(Target pointing data)

□ □ □ □ □

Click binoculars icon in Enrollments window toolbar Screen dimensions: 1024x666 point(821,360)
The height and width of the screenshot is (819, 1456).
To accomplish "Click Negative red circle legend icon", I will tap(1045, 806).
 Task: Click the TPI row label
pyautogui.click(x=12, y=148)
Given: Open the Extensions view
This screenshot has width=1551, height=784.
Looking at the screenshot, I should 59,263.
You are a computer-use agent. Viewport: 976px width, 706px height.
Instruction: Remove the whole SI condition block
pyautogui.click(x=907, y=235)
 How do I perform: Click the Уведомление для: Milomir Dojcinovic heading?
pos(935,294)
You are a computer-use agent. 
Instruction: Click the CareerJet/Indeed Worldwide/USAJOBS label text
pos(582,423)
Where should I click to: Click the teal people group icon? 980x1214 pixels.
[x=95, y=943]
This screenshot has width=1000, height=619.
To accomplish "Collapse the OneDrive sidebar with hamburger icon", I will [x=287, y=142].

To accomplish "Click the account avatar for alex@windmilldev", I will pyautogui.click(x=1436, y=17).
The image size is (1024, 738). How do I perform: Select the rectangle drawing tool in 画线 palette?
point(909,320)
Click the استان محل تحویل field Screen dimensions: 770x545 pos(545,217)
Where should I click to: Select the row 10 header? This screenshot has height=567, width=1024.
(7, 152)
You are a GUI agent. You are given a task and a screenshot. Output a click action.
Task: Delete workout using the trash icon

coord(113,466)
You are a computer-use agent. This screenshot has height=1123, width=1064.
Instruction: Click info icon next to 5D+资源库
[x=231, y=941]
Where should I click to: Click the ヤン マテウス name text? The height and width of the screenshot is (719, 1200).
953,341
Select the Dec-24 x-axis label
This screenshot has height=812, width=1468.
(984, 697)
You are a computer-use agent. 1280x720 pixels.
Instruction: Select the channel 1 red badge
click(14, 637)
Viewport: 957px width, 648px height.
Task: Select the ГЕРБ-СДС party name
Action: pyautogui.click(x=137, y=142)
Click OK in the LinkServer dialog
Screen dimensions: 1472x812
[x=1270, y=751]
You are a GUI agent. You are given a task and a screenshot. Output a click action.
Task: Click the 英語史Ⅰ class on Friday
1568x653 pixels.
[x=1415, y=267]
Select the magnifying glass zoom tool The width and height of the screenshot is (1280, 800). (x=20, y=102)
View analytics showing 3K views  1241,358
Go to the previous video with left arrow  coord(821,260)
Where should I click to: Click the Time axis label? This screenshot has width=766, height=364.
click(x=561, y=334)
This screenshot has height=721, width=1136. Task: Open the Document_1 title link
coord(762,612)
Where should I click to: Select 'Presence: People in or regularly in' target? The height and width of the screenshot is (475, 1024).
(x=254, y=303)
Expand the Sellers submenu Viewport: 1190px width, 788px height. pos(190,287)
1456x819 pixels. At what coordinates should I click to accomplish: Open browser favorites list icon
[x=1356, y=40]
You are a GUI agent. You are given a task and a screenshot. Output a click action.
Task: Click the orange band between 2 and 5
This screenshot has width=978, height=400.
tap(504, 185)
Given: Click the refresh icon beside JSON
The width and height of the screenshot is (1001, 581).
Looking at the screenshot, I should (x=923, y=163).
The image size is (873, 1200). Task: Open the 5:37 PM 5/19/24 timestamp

□ □ □ □ □

> **TASK PROMPT**: Reproduce the material verbatim from the line with "Task: Click the TPI row label" to the line with "Go to the previous", including both of those lines.

> **RESPONSE TO THIS EXERCISE**:
 Task: Click the TPI row label
pyautogui.click(x=12, y=148)
Given: Open the Extensions view
This screenshot has width=1551, height=784.
Looking at the screenshot, I should 59,263.
You are a computer-use agent. Viewport: 976px width, 706px height.
Instruction: Remove the whole SI condition block
pyautogui.click(x=907, y=235)
 How do I perform: Click the Уведомление для: Milomir Dojcinovic heading?
pos(935,294)
You are a computer-use agent. 
Instruction: Click the CareerJet/Indeed Worldwide/USAJOBS label text
pos(582,423)
Where should I click to: Click the teal people group icon? 980x1214 pixels.
[x=95, y=943]
This screenshot has width=1000, height=619.
To accomplish "Collapse the OneDrive sidebar with hamburger icon", I will [x=287, y=142].

To accomplish "Click the account avatar for alex@windmilldev", I will pyautogui.click(x=1436, y=17).
The image size is (1024, 738). How do I perform: Select the rectangle drawing tool in 画线 palette?
point(909,320)
Click the استان محل تحویل field Screen dimensions: 770x545 pos(545,217)
Where should I click to: Select the row 10 header? This screenshot has height=567, width=1024.
(7, 152)
You are a GUI agent. You are given a task and a screenshot. Output a click action.
Task: Delete workout using the trash icon

coord(113,466)
You are a computer-use agent. This screenshot has height=1123, width=1064.
Instruction: Click info icon next to 5D+资源库
[x=231, y=941]
Where should I click to: Click the ヤン マテウス name text? The height and width of the screenshot is (719, 1200).
953,341
Select the Dec-24 x-axis label
This screenshot has height=812, width=1468.
(984, 697)
You are a computer-use agent. 1280x720 pixels.
Instruction: Select the channel 1 red badge
click(14, 637)
Viewport: 957px width, 648px height.
Task: Select the ГЕРБ-СДС party name
Action: pyautogui.click(x=137, y=142)
Click OK in the LinkServer dialog
Screen dimensions: 1472x812
[x=1270, y=751]
You are a GUI agent. You are given a task and a screenshot. Output a click action.
Task: Click the 英語史Ⅰ class on Friday
1568x653 pixels.
[x=1415, y=267]
Select the magnifying glass zoom tool The width and height of the screenshot is (1280, 800). (x=20, y=102)
View analytics showing 3K views  1241,358
Go to the previous video with left arrow  coord(821,260)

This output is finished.